I loved the trailers for “Good Boys”. The young leads looked interesting and the film looked funny. Advertised as being from the writers of Superbad and Pineapple Express, it appeared to be the Superbad take on sixth grade. After seeing the film, I can confirm that Good Boys manages to combine terribly inappropriate comedy with the pains of growing up. The young leads are engaging and funny, the subject matter is just the right level of wrong, and the audience laughed throughout the entire movie.
Written by the team of Lee Eisenberg and Gene Stupnitsky (NBC’s The Office, Bad Teacher) with Stupnitsky directing and produced by Eisenberg, Seth Rogen, Evan Goldberg (Superbad, Pineapple Express and Sausage Party), and James Weaver (Neighbors), Good Boys is all about how bad one day can get for a trio of tweens. 12-year-old Max (Jacob Tremblay) has just been invited to his first kissing party. Asked by the cool kids, he agrees but only if his best friends, Thor (Brady Noon) and Lucas (Keith L. Williams) can come too. But Max has a crush on one of the girls at the party, Brixlee (Millie Davis), and panics when he realizes he has no idea how to kiss. In an effort to learn, he uses the drone his father has forbidden him to even touch to spy on the teenage couple next door. When the girl, Hannah (Molly Gordon) and her friend, Lily (Midori Francis), take the drone, it gets destroyed when Max attempts to retrieve it. Desperate to replace it before Max’s dad (Will Forte) gets home, the boys skip school and set off on an odyssey of epically bad decisions involving some accidentally stolen drugs, frat-house paintball, and running from both the cops and terrifying teenage girls. In the process, the boys learn that sometimes growing up means changes and that change isn’t all bad.
While the film very much follows the Superbad framework and there isn’t anything new, the writing, the acting, and the characters are funny, well-executed and engaging. From one antic to the next, the boys are charming and while the humor is ribald, laced with sex jokes and f-bombs, it makes you laugh, especially when it is over the top. One of the reasons is the pacing. The story is quickly set up, both Max’s father leaving and the drone being off-limits. The film doesn’t let up, jumping the boys from one humorous scenario to the next. The boys are exploring what it means to grow up, to figure out who they are, and how their friendship will evolve as they grow. Even though the comedy is what moves the film, it is the moments of friendship that builds the story and the film is balanced well between the comedy and the heartwarming scenes. The humor is outrageous and the friendship will make you fall in love with the boys.
The other factor that makes the film so good is the actors. All three young men have impeccable comedic timing and are genuinely charismatic. Each one is different but it is the dynamic between the three that makes the film so good. Jacob Tremblay is funny and charming as Max, trying to figure out girls and kissing. Brady Noon as Thor is hilarious as he figures out who he is and what he wants, figuring out that fitting in isn’t always what is best. Keith L. Williams is fantastic as Lucas, a rule follower and conscience of the group. He plays Lucas as the geek but his character is the one who’s the heart of the three. The trio really plays well off each other and it is their interactions that heighten the comedy and makes the movie so good.

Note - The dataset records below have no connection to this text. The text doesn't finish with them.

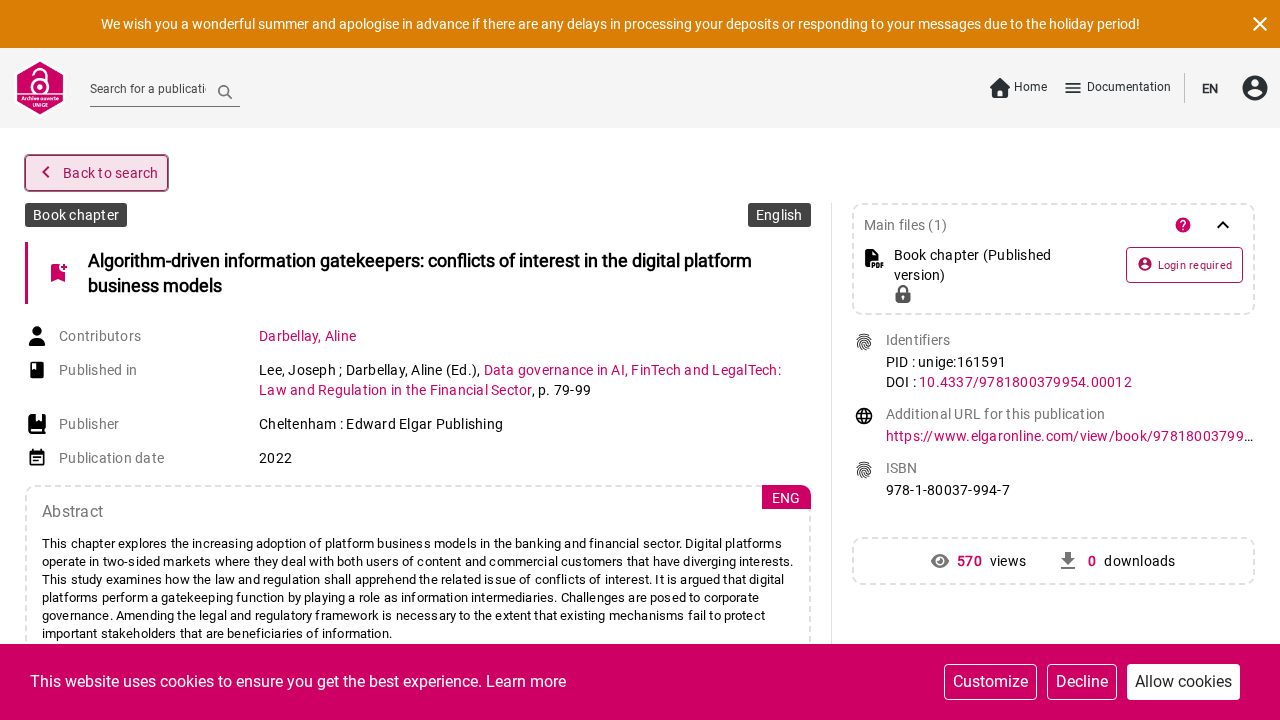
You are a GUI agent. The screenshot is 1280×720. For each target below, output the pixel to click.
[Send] (225, 91)
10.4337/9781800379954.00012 (1025, 382)
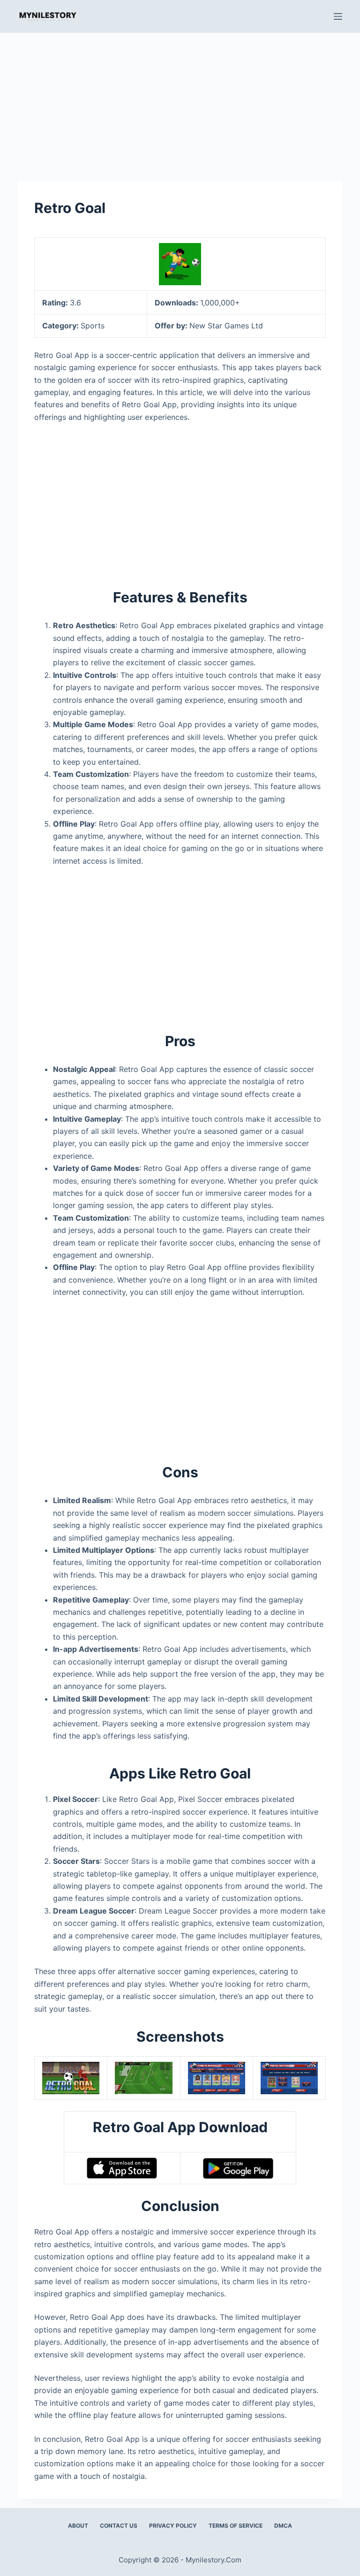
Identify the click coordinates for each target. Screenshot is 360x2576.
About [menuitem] (78, 2525)
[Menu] (338, 16)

Happily, it isn’t just the lead actors that excel but the entire cast. Will Forte is brilliantly modern and great at embarrassing Max. Lucas’ parents, played by Retta and Lil Rel Howery deliver some awesome lines, even as they try to help their son through tough times. Both teenage girls, Molly Gordon playing Hannah and Midori Francis as Lily are tough and outrageously funny as they chase the boys through the movie. All the supporting actors do a fantastic job and it is the acting that makes this film shine comedically.
The limit of this movie is that it is not new. Most of the situations that the boys face are predictable, set up at the beginning of the film and you know what to expect, Superbad meets The Goonies. So while it is easy to follow, it is absolutely a laugh riot. The other thing worth mentioning is that this film is rated R for a reason. While it stars middle graders, those same middle graders aren’t going to be able to go to the film without an adult, something most parents should be aware of and plan on. There are jokes that some parents may not want their children to hear. Adults, on the other hand, will empathize with being a tween and will laugh at the antics.
Overall, the humor and the friendship between the boys make this one of the best comedies. The blend of Superbad into the tween world is fantastic, as the stars of the film explore sex, kissing, and growing up. If you don’t mind outrageous humor, risque subject matter and boys using the f-bomb, the over the top scenes will make you laugh at every scene. I really liked it, even though it was so wrong in all the right ways.